> **DOCUMENT EXTRACT**:
## START

The problem is that NATO has no answer for Russia’s now deployed hypersonic missiles which, for all intents and purposes, nullifies NATO air capability in not only Eastern Europe but also in the whole of the Mediterranean. Now that Russia has deployed Kinzhal-capable SU-31k’s to Syria.
The main function of NATO at this point is to be the military arm of the European Union and the transnational globalists (The Davos Crowd) that control it. Under Biden, there is no real foreign policy difference between them. What Davos wants from Biden Davos gets. And what they want is cheap energy for Europe from wherever they can get it and to make energy expensive for everyone else. This is in a vain attempt to now make Europe competitive on the world stage, which currently, it is not.
Nominally, they do this in the name of Climate Change but really it is all about economic and political control by superseding national governments.
Q: Do you think Russia has been successful to form a coalition against the U.S.? For instance, with China and Iran.
A: In a word, yes. Putin has been very successful in securing Russia’s future domestically while also blowing open the foreign policy lies of both Europe and the U.S. It has been the policy goal of the U.S. going back to the Nixon administration (if not earlier) to destroy Russian independence and bring its vast natural resource wealth under the control of Western financial entities.

## END

> **TASK REQUIREMENTS**:
Continue the interview excerpt on NATO, Russia, and Europe, picking up right after its final sentence.

> **PROVIDED MATERIAL**:
## START

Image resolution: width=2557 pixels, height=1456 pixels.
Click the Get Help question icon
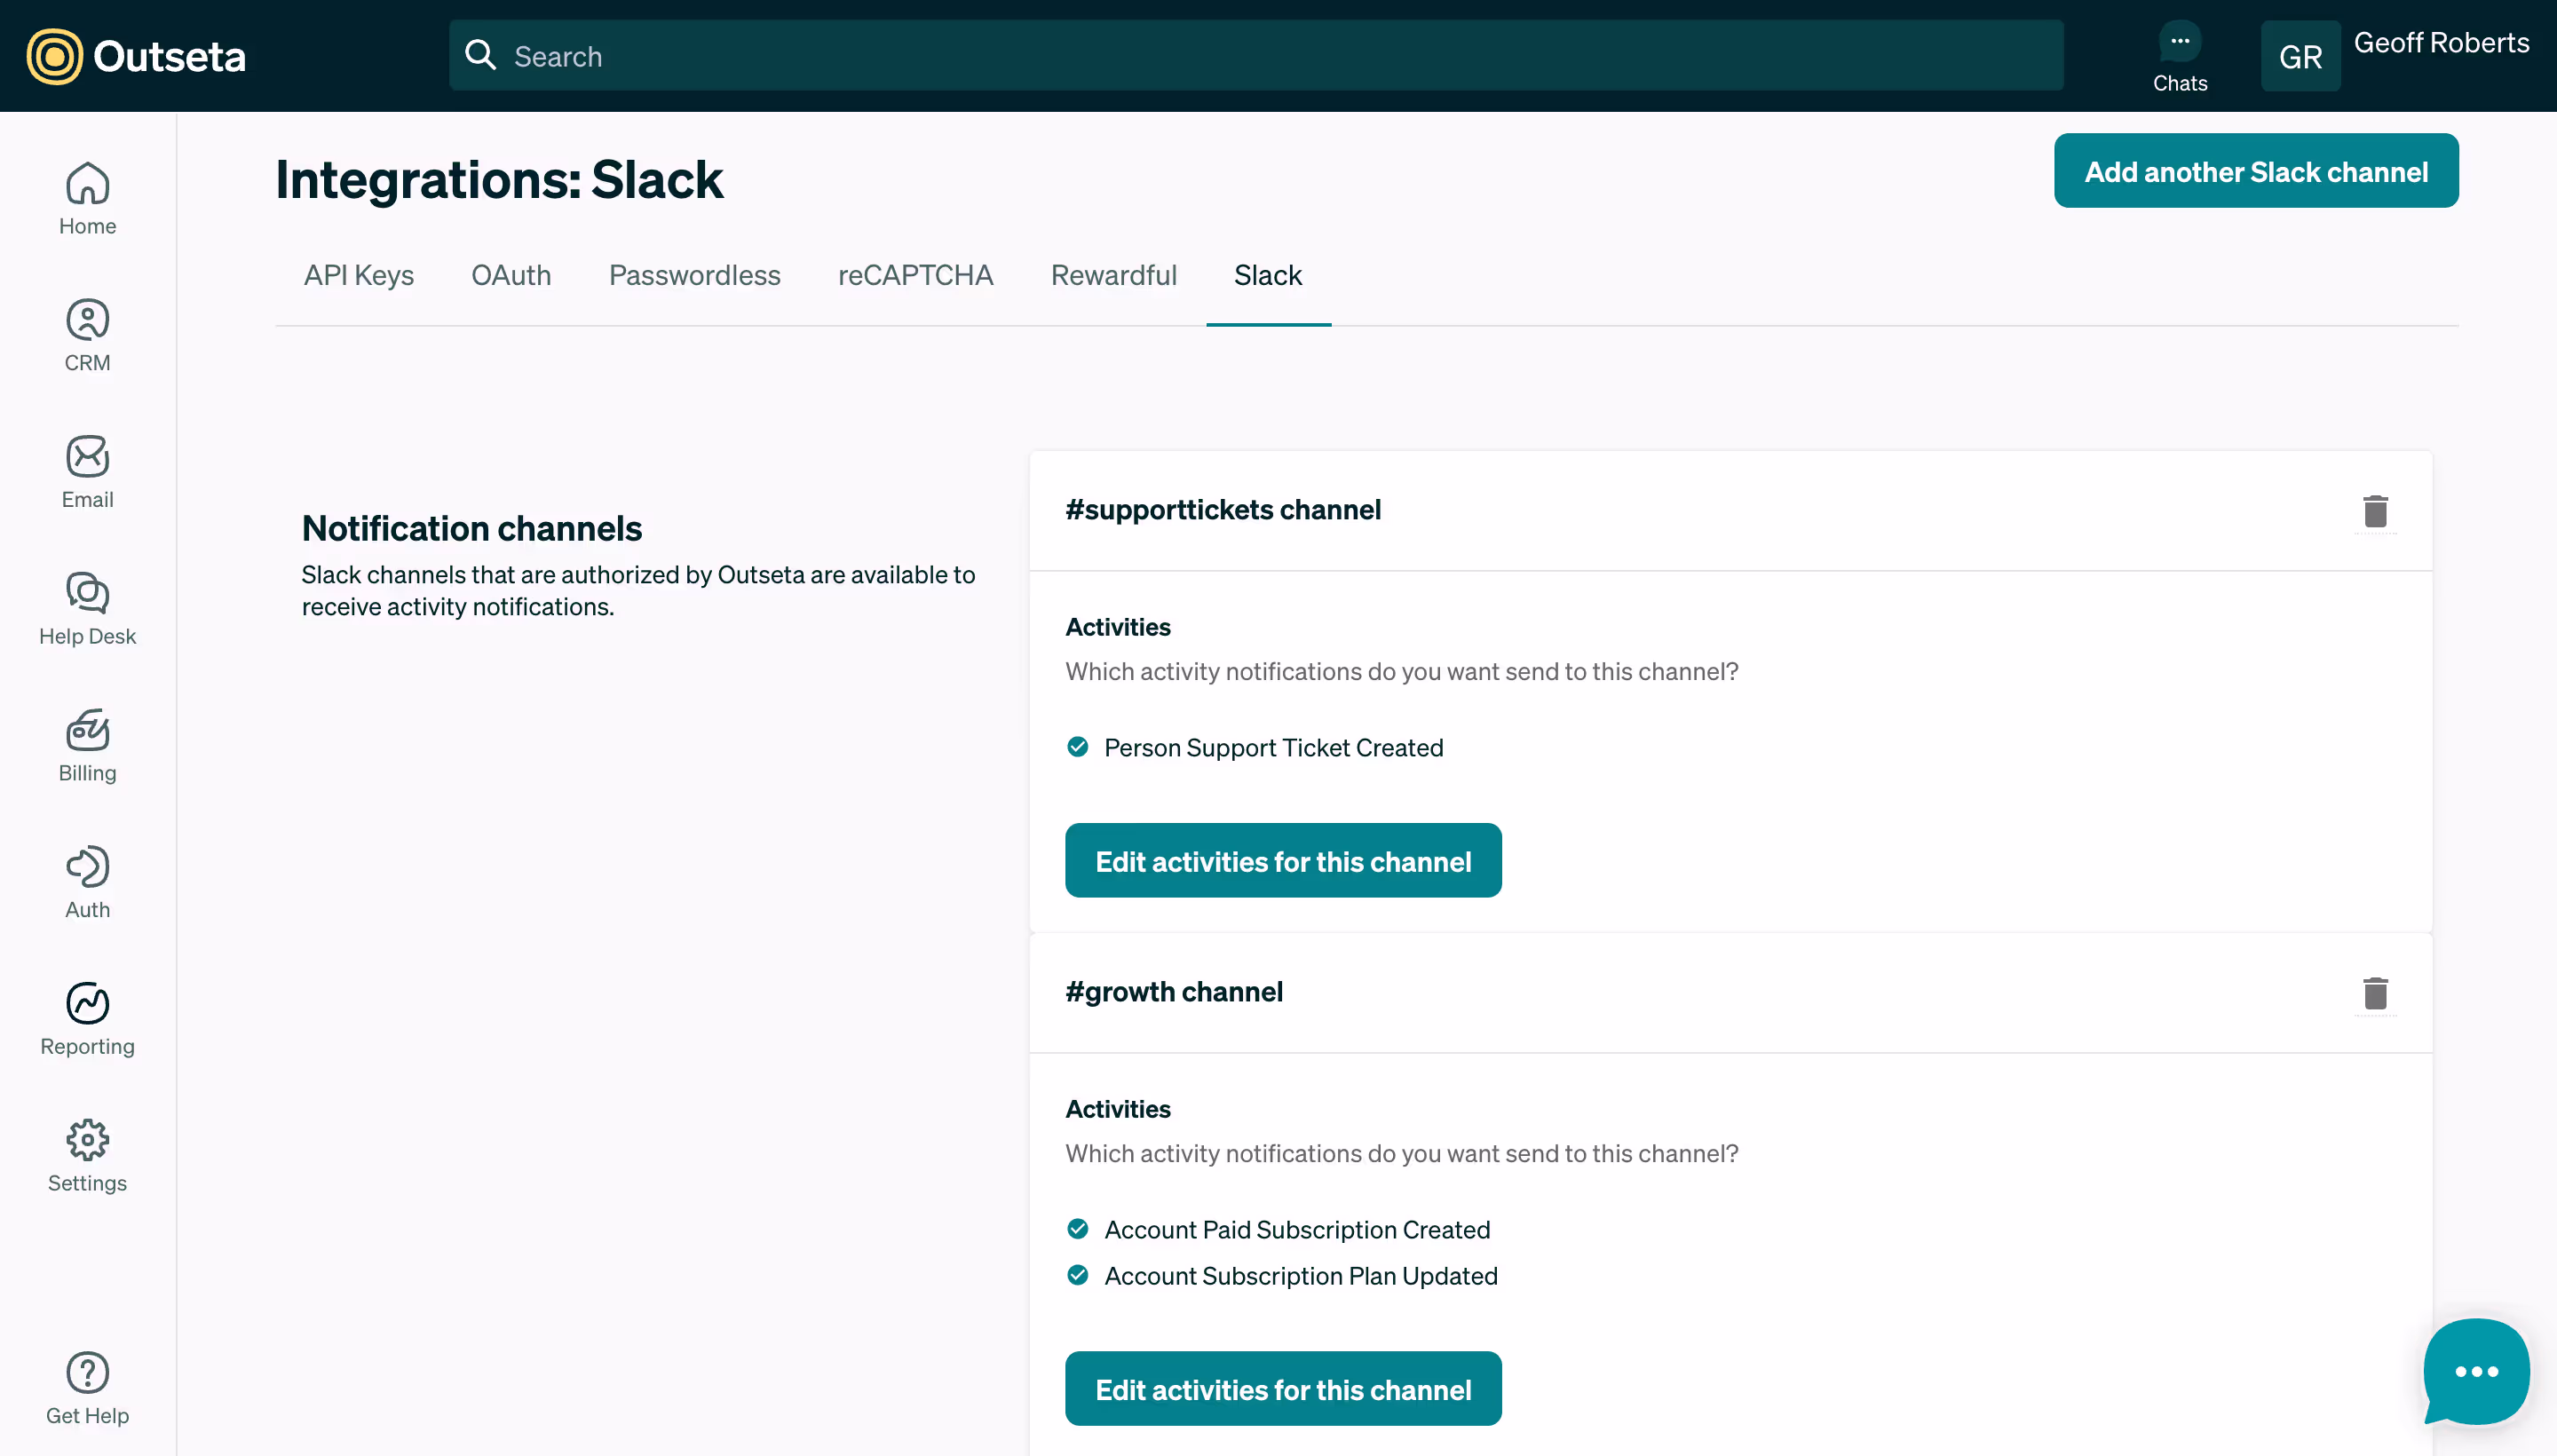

## END

> **RESULT OF THE EXERCISE**:
Putin has very successfully and skillfully managed to thwart nearly every attack on Russia and place it in the position it is in now. Today Russia is the primary diplomatic power in the Middle East (West Asia). It controls the marginal barrel of oil production, in essence dictating terms to OPEC+ while also stitching together central Asia with oil and gas pipelines and power generation stations, nuclear or otherwise, to change the complexion of the entire Asian continent for the next century.
In doing so he has finally broken the West’s obsession with the philosophy of 19th-century British thinker Halford Mackinder who believed that the Heartland – central Asia – was the key to controlling the world economy. If the British could not control it then no one could.
Mackinder’s ideas became the Brzezinski Doctrine of the 1970s and ’80s and the Wolfowitz Doctrine of the turn of the century. It’s this thinking that put the British in Afghanistan in the 19th century and the U.S. there in the 21st.
The key to this was keeping Russia weak, divided and constantly warring against itself and its neighbors. Putin has systematically secured Russia’s borders, rebuilt its military and diplomatic presence and balanced the country’s books to the point where it is nearly immune to the ebbs and flows of global capital created by Western central banks.
Its partnerships with Iran and China are designed, in my opinion, to have a rising tide lift all boats while at the same time keeping both Europe and the U.S., despite their hostility from imploding completely in case anyone else, possibly China, gets any ideas about replacing the U.S.-European conglomeration with their own.
That’s also why I think Putin took the meeting with Biden, to begin the process of de-escalating dangerous situations which could easily lead to a global conflict that kills tens of millions.
Let’s hope that everyone involved in the folly that was the buildup to war in Ukraine now properly understands this point.